First, there is that term “weight loss.” People really mean that they want to lose fat when they say that they want to lose weight. And yet, weight loss has become such a household name that everyone bases their success on these numbers. To add to the problem, almost all dieting advertisements talk about the amount of weight lost on their products. Even the Biggest Loser which has access to health professionals and personal trainers measure their contestants success base on the percentage of their weight loss (By the way, I love the show but I wish they would measure other stuff too).

Second, weight is the easiest measure of progress. All you have to do is to step on that bathroom scale and you can see how many pounds or kilograms you have lost.

I don’t blame anyone for doing this because even today, I still look at the number on that bathroom scale and still get disappointed if I don’t see the results that I want to see. Just this morning, I’m guilty of stepping on that scale and being disappointed that I haven’t lost any pound since last week. But, the difference between then and now is that I have other ways to measure my success. Now, I just see my weight as just a number that will help me figure out other numbers (or signs) that are more important in measuring my progress.

What are better measurements?

Body fat percentage

While this assessment takes more skill and time than weighing yourself on the scale, it gives you a better idea of your body composition. So, for somebody who has 21% body fat at 120 lbs., 25.2 (120 x .21) lbs of this is body fat and the rest (120 lbs minus 25.2 lbs = 94.8 lbs) is lean body mass (mostly muscle). In this case, you are using that weight to figure out your body composition which is a better way to see your body – that is, in terms of how much fat and muscle you have. Here are the average* body fat percentage for men and women:

Age Up to 30 30 – 50 50 and up
Females 14 to 21% 15 to 23% 16 to 25%
Males 9 to 15% 11 to 17% 12 to 19%

*An average man or woman would be someone who is not overly obese or not too skinny.

Most personal trainers at local gyms can measure your body fat for you. But, your results would be more accurate if you have the same person measure it all the time (there would be less variation with your measurements if you do this). As for any measurement, take this number as a guideline, a starting point. It will serve as a feedback.

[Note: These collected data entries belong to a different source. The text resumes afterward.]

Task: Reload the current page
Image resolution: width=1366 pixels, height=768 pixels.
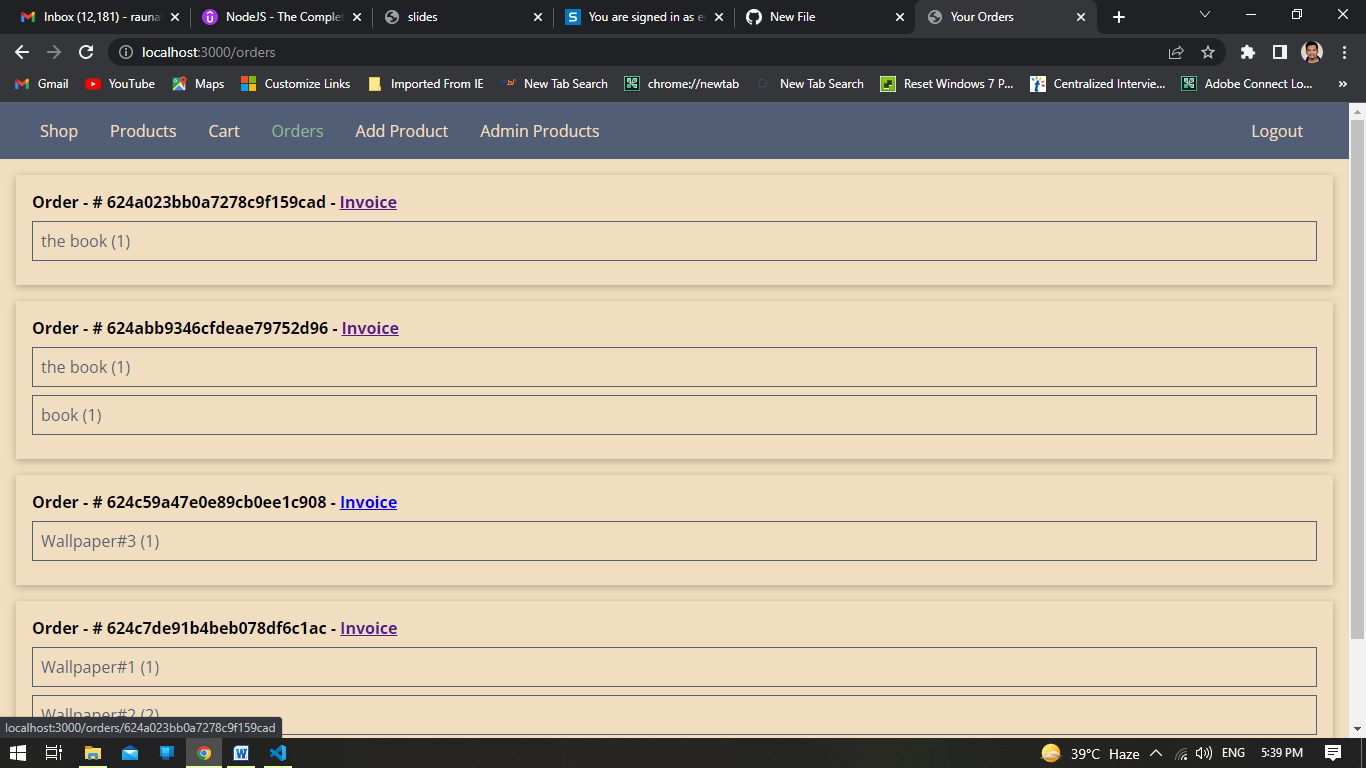Action: click(89, 52)
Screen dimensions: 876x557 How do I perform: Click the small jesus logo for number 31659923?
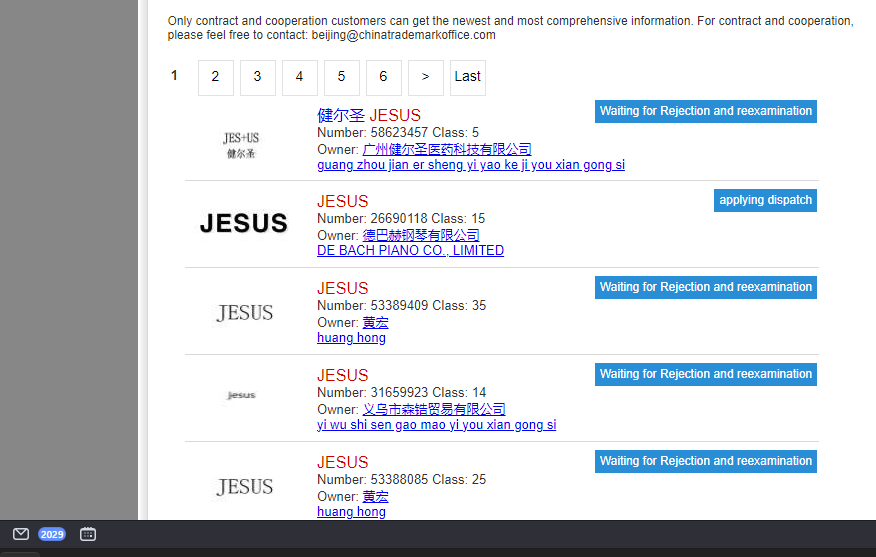tap(241, 396)
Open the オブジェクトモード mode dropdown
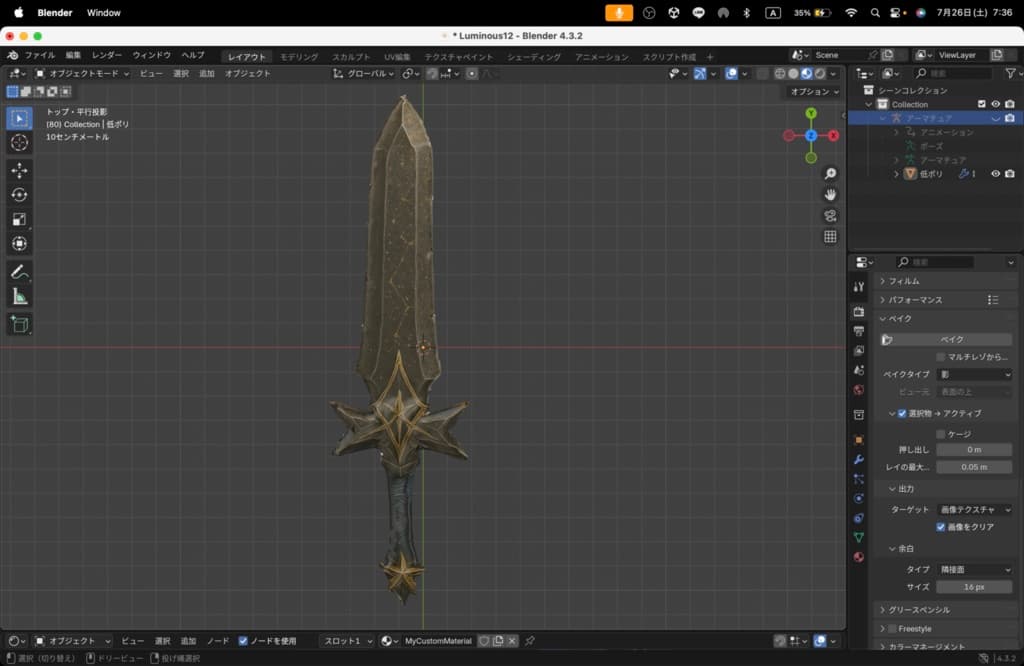This screenshot has height=666, width=1024. (82, 73)

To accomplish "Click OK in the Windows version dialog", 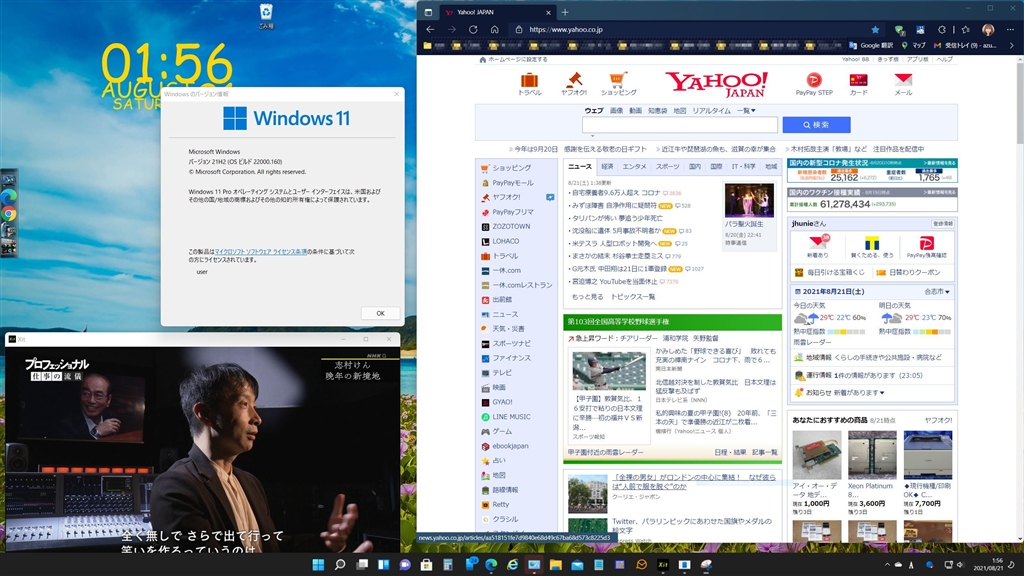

It can tell you if you’re doing something right or if you need to adjust your nutrition or change your workout routine.

Pictures

Another great way to see your results is to take a picture every few weeks or so. Pictures are great because they make you see the big picture (for lack of a better word). If you have made some great progress over a few weeks, you can definitely see it in the pictures. On the other hand, if you didn’t do as well then, this will get you motivated to work harder. Pictures can tell you a lot. Take pictures at least once a month.

How your clothes fit you

Yes, this is even better. I remember one day, I had to put my belt on the very last hole to keep my pants up. At the same time, I had to go shopping for new clothes because I dropped a size or two. There is no greater feed back than that!

Measuring Tape

Sometimes I would see inches come off from measuring my waist and hips and yet I don’t see the pointer on the scale move. These measurements mean a lot because it tells you that you are still making progress even though the scale tells you otherwise.

All these other measurements or assessments tell you that it’s time to stop the weight obsession and start paying attention to other signs of your progress. I know that my weight used to dictate my mood for the day especially when I reach a weight loss plateau. It makes me forget about all the other progress that I have made. Now, I think about how much stronger I have gotten when I lift weights in the gym or how many inches I have lost so far or how great I look in my pictures.